Thus, the standard format consists of a simple list of data sets, initiated by a description metaset and occasionally punctuated with pedigree and marker metasets. It is intended for sequential access but (depending on the storage medium) various fast-forward or direct access schemes can be implemented.

Pedigree sets maintain a history of what programs and what input data were used to create the current tourney. Thus programming changes and the like can be traced in complete detail. Marker sets are placed at the beginning and end of each tourney and match, so that structure can be maintained even on media without physical record structure, such as Unix pipes.

THE LIBRARY

The library includes a collection of functions (Unix C, Unix Fortran, and VMS Fortran are currently in progress for the revised standard) which perform i/o with a variety of media including tape, disk, and Unix pipes. The library greatly eases applications programming and is one of the payoffs for the scientists effort invested in creating the description metasets. The operations include, for example,

name:	function:
get_set	     get a pointer to the next set from the input storage medium
put_set	     put a set on the output storage medium
get_game     get a pointer to a game within the current set
put_game
get_point	obvious extensions
put_point
copy_set     move a set from input to output
time_seek    fast-forward input to requested time (if the storage medium allows)

There are also multiple unit equivalents of these functions, so that one may, for instance, read input from two tourneys and merge them into a single output tourney.

    The library also includes a collection of utilities, such as
verify	        print statistics of data content of tourney:\0 start time,
                stop time, gaps, numbers of sets, matches, and bytes, etc.
index_volume	Create a database describing all the tourneys on this disk
                drive:\0 such data as name and start time, types of sets,
                comments, length, etc.
source_get	Print the source language of the program which output this
                tourney and the name of the input tourney of that program.

ADVANTAGES AND DISADVANTAGES

The very tight link between the self-documentation of the data in the metasets and the convenience of using the library functions provides a great deal of motivation for doing the documentation. HDFs, for example, make it easy to do self-documentation; the tennis standard makes it very difficult to avoid doing the self-documentation.
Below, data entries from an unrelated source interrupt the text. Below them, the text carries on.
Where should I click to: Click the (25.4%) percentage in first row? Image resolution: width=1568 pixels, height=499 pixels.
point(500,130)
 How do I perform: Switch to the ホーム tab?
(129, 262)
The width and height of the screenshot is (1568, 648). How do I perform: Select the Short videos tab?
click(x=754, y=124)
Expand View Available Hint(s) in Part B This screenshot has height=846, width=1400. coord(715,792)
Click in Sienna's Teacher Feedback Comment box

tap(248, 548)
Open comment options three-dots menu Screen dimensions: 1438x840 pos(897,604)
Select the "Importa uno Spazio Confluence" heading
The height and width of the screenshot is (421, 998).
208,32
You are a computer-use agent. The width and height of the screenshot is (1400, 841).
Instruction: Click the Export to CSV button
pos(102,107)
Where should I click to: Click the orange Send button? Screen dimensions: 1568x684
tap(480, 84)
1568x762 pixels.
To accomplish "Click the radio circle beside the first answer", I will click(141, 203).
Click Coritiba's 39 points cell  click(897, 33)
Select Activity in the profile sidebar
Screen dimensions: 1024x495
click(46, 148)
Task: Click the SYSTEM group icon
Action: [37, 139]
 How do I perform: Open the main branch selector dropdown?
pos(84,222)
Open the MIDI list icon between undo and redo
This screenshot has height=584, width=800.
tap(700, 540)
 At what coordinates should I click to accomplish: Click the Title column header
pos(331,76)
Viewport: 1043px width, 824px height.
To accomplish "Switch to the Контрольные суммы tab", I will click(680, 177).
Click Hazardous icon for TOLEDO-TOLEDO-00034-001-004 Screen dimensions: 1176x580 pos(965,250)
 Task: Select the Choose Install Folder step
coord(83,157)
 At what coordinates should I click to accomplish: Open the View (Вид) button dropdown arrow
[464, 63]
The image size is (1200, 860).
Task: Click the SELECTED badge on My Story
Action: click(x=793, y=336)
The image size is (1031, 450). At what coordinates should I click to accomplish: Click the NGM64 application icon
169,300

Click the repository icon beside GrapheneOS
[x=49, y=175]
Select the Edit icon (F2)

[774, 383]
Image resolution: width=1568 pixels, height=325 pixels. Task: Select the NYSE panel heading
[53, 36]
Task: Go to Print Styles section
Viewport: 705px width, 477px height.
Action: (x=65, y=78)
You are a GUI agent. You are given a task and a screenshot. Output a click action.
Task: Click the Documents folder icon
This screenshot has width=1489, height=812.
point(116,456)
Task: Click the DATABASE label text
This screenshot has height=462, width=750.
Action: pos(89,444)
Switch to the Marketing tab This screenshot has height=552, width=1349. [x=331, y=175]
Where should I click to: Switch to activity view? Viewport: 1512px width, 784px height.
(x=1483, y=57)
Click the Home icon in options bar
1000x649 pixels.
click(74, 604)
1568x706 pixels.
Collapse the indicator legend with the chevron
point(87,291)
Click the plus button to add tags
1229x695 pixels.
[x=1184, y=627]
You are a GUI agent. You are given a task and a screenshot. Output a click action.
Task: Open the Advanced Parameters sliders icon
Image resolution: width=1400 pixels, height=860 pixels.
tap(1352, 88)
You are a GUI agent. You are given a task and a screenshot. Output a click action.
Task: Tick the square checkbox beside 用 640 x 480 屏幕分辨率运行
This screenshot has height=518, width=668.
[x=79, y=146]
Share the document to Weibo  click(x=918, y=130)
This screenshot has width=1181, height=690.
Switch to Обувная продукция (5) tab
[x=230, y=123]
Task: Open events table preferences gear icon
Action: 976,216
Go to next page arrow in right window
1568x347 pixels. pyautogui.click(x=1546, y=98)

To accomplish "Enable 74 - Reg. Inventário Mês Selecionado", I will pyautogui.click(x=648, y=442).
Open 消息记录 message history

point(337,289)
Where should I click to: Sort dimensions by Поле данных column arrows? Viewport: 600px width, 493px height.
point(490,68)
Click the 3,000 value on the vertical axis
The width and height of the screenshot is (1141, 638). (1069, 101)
For what I call packet-style data, data which is logically organized in a list of short logical records, the standard greatly facilitates documentation of the data format -- its primary purpose -- and it utilizes storage very efficiently. The ability to utilize media other than disk drives can be a great advantage. It is perfectly feasible to process a 5-gigabyte tourney from (and/or to) 8-mm tape directly, without having to find disk space for it.

Conversely, for data such as very large arrays or images, where the logical record or set is larger than any reasonable physical record or match (8-mm tapes with 32 kB physical records, for example) additional complexity is introduced to fit the data into the tennis standard and fractional overhead is small for any of the standards compared:\0 tennis, NCSA HDF, or NASA CDF.

The maintenance of a pedigree history of the data as an explicit part of the tennis standard eliminates a great deal of confusion when errors or changes must be tracked down. Like self-documentation, it is possible to do this in other standards, but the motivation is less strong.

The tennis standard has independence of computer hardware, computer operating system, and data storage medium as an explicit goal. Although it is not clear to what extent this goal is realizable, it is clear that this standard will be more portable than those which assume that the data is on a random-access disk file. Note also that since the pedigree metaset specifies the computer hardware used to create a data set and the description metaset specifies data types, it is quite straightforward to do automatic translation of, for example, the various floating-point number formats used by VAX, Sun, and IBM PC or standards such as XDR.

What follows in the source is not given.